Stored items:
=======

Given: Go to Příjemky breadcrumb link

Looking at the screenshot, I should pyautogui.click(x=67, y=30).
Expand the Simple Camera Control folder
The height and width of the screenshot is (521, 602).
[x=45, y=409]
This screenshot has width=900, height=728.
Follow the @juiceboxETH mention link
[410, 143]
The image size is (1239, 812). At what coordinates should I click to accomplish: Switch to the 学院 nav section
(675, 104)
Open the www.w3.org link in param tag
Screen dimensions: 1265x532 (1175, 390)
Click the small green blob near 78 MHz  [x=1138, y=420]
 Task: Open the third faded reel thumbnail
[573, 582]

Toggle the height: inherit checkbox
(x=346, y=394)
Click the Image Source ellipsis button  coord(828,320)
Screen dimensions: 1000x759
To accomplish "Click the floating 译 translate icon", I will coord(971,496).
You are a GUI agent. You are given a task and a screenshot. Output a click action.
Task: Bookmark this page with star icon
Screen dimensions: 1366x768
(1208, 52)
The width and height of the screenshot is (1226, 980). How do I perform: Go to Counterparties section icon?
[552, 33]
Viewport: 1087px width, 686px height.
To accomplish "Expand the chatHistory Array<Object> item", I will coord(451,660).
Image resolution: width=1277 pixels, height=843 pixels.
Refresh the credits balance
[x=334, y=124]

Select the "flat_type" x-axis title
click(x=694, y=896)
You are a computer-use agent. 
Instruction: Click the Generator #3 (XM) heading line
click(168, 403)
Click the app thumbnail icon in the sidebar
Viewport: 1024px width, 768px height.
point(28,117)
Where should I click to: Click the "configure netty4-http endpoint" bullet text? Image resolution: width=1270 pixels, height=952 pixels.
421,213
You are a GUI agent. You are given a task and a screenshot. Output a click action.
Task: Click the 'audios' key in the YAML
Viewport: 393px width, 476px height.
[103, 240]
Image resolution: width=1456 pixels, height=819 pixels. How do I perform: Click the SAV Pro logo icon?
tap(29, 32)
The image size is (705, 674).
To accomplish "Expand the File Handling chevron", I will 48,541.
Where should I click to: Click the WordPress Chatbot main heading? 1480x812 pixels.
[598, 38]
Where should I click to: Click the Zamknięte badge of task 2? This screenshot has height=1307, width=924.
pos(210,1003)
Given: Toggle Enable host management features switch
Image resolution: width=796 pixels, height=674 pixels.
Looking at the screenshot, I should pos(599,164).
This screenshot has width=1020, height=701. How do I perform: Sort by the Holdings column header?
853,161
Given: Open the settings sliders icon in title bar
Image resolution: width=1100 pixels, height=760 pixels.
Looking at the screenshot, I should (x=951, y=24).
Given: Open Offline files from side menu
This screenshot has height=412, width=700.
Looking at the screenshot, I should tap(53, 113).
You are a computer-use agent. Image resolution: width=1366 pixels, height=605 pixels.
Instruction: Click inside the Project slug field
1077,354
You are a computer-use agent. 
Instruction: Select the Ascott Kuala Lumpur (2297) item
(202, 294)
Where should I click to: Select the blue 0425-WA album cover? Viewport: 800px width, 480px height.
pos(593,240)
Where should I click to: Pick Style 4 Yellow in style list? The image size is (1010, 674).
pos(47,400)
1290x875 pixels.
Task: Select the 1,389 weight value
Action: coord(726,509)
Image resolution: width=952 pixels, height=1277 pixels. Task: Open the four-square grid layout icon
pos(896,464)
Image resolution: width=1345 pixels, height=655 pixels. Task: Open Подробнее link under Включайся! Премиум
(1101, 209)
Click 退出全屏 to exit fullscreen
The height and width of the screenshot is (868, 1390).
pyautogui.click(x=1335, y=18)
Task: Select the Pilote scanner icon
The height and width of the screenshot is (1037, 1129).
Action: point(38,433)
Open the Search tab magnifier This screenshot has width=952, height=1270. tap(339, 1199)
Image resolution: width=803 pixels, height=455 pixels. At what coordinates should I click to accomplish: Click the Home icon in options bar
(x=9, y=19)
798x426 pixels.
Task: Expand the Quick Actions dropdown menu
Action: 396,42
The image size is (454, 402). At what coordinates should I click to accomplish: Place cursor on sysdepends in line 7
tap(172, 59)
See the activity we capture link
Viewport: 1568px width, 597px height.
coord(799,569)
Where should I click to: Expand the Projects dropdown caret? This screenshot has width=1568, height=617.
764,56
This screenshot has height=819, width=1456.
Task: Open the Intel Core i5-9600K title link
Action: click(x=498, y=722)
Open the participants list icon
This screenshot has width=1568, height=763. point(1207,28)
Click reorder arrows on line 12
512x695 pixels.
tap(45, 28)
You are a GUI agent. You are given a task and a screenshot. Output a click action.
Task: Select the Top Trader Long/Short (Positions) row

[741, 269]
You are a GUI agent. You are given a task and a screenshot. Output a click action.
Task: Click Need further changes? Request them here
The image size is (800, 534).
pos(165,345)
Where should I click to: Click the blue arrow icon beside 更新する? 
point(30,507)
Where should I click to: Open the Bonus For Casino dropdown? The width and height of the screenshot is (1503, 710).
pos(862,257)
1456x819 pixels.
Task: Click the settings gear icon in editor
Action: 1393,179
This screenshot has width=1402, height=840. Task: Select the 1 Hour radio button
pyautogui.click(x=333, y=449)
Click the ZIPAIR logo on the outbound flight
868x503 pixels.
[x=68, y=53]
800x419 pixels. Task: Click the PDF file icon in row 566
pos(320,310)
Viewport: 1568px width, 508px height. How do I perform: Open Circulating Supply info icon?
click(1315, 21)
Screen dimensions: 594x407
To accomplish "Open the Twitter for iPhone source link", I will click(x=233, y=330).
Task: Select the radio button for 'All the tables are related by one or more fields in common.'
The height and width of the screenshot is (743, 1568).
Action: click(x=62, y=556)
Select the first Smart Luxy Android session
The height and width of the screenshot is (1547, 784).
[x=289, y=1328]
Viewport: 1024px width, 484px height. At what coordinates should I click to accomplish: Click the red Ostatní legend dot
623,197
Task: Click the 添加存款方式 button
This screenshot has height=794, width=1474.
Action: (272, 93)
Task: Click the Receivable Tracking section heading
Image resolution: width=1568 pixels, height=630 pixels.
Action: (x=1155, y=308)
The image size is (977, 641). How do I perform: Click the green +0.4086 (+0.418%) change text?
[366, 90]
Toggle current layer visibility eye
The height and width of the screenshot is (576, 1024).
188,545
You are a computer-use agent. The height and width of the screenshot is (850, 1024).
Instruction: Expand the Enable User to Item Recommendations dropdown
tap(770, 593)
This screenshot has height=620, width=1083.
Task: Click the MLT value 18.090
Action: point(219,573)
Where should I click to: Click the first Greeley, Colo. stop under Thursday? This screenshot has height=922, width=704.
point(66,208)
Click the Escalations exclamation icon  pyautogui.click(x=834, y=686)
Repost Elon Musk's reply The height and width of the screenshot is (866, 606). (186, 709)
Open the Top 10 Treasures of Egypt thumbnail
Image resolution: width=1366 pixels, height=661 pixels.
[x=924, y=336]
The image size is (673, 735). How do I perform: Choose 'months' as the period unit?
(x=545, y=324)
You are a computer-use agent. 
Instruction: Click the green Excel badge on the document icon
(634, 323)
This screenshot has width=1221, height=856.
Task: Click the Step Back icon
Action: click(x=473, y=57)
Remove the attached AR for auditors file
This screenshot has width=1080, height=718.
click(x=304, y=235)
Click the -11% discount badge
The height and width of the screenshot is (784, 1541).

=======

Your goal: Beginning at the line with "Screen dimensions: 1000x759" and ending at the line with "Image resolution: width=1277", reproduce each line of the data above exactly, and add no other lines.

Solution for this problem:
Screen dimensions: 1000x759
To accomplish "Click the floating 译 translate icon", I will coord(971,496).
You are a GUI agent. You are given a task and a screenshot. Output a click action.
Task: Bookmark this page with star icon
Screen dimensions: 1366x768
(1208, 52)
The width and height of the screenshot is (1226, 980). How do I perform: Go to Counterparties section icon?
[552, 33]
Viewport: 1087px width, 686px height.
To accomplish "Expand the chatHistory Array<Object> item", I will coord(451,660).
Image resolution: width=1277 pixels, height=843 pixels.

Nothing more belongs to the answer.